Along the way, they became inured to the experience of incarceration and learned to distrust adults, they said.
“Where the hell else were these kids going to end up?” said Nick Hacheney, of Monroe’s Concerned Lifers Organization, of which the state-raised group is an offshoot. “Unless there was some miraculous intervention, they were going to end up right here in prison.”
Dual status
Many young people incarcerated in the state’s juvenile rehabilitation facilities, which house those facing longer sentences for serious or repeated crimes, are already well along the pathway from foster care to prison.
About 40% have experienced foster care, said Marybeth Queral, assistant secretary for juvenile rehabilitation, which merged with the Department of Children, Youth and Families this July. Nearly 80% of all youth in the facilities had been the subject of abuse or neglect investigations. The number of adults in state prisons who experienced foster care is not available.
“The child-welfare-to-prison pipeline is alive and well,” Queral said during a breakout discussion.
She noted some positive steps, such as a state law passed last year that reduces the number of crimes for which juveniles can be charged as adults and allows them to stay in juvenile facilities until age 25. But funding and staffing shortages are a barrier to providing the services these youth need, she said.
Education in juvenile rehabilitation is particularly under-resourced, DCYF Secretary Ross Hunter told the crowd during a panel discussion.
“The language I would use ... is constitutionally inadequate,” Hunter said. The per-child funding in institutional schools is significantly less than in regular schools, he said, despite the high needs of many detained youths, half of whom qualify for special education.
“It’s terrifying to me that we have this system, and we expect kids to come out of juvenile rehab and launch themselves back into the normal public education system,” Hunter said.
Inadequate education, mentoring
State-raised group member Ray said he was sent to adult prison at 17 and released three years later to a homeless shelter, still with just a sixth-grade education. (The Department of Corrections requested that only first names be used for some of the men due to “victim concerns.”)
Incarcerated foster youth in their late teens and early 20s “are still children,” often with unmet educational needs, said Ray, now 39 and working toward an associate’s degree.
“I would like to see state-raised youth have special funding set aside for their post-secondary educational needs,” he said, “so they can get out and be the contributing members of society that I know they can be.”
Foster youth coming out of public schools often don’t fare much better. In Washington state, less than half graduate from high school in five years, said Dawn Rains, chief policy officer for Treehouse, which has significantly boosted graduation rates among foster youth by providing them with mentors.
Having the sort of consistent, reliable adult in their lives that Treehouse provides is critical for foster youth, a number of the men noted. Instead, most foster kids endure constant churning of homes, case workers and schools.

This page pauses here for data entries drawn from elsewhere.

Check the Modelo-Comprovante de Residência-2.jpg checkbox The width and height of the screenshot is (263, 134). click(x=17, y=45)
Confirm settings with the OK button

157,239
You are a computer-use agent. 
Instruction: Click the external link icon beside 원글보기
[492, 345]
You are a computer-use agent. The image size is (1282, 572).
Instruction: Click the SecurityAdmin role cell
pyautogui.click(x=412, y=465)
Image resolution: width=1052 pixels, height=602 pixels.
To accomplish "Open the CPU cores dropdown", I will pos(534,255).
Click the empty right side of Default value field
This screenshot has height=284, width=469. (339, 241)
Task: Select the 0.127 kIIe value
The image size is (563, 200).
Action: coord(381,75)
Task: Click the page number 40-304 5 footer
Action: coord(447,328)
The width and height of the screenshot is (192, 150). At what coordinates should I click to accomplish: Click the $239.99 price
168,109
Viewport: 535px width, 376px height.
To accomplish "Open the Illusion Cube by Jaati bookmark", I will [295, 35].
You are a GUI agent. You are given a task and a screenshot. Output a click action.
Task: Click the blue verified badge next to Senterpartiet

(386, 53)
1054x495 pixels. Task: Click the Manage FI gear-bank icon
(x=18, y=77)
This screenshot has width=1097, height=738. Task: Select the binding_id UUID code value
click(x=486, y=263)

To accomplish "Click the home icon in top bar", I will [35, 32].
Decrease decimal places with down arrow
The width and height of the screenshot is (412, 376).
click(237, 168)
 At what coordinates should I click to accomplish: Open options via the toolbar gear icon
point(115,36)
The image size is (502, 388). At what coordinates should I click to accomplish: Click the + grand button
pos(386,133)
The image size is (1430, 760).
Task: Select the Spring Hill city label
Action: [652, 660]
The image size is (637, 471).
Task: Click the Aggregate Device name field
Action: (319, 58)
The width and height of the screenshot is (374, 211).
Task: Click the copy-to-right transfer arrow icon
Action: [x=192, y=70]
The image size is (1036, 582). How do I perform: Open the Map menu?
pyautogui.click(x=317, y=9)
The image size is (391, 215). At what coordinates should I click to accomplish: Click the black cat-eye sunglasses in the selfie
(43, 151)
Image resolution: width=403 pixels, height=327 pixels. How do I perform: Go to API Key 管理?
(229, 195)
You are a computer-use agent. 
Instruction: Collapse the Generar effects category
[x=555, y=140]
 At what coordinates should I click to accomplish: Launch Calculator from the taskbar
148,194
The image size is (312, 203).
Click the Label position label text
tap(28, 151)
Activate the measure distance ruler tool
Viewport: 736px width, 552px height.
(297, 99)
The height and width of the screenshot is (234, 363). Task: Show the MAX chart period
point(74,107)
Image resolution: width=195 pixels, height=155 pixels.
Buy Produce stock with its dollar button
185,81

Some said they didn’t get the mentoring they craved until they landed in prison.
“When we were in foster care, we felt that we were alone,” said Faraji Blakeney, one of the incarcerated men. “And when we came together and were allowed to be vulnerable and share our experiences, we found we weren’t alone.
“But why did it take prison for us to find out that we’re not alone?”
The state-raised group launched four years ago under the aegis of the Concerned Lifers Organization, which has operated at Monroe for about 45 years.
Hunter, who has met previously with the men, said that their insights have “changed how we do stuff in juvenile rehabilitation.”
For example, he said, the department is working to ensure that youths who will be released from detention into foster care can build relationships with the people they will live with afterwards.
“I just love how thoughtful these guys are,” Hunter said.
In the long run, he told the crowd, he wants to lower the number of children in foster care from the current 9,000 and shorten the time they are there.
“If we remove fewer children, we’ll need fewer foster parents,” Hunter said, alluding to the state’s ongoing shortage of foster families. “And perhaps we can be more selective” about who gets licensed to foster.
‘Institutional racism’
We also need to address another “elephant in the room,” retired Judge Wesley Saint Clair, who presided over King County Juvenile Court until March, said in an interview after the event. “And that’s the prevalence of how institutional racism affects our various systems, whether it's child welfare, schools or courts."
Black and brown children are overrepresented in foster care and linger there longer, Saint Clair said. In the courts, they are often sanctioned more harshly, and in schools they are the first to be kicked out, he said.
“And as long as we’re not willing to address the biases,” he said, “it’s going to be a continuing, everlasting conversation.”
For youths who received life sentences when their adolescent brains were still developing, Saint Clair added, the courts have decided that they need to be able to revisit those sentences.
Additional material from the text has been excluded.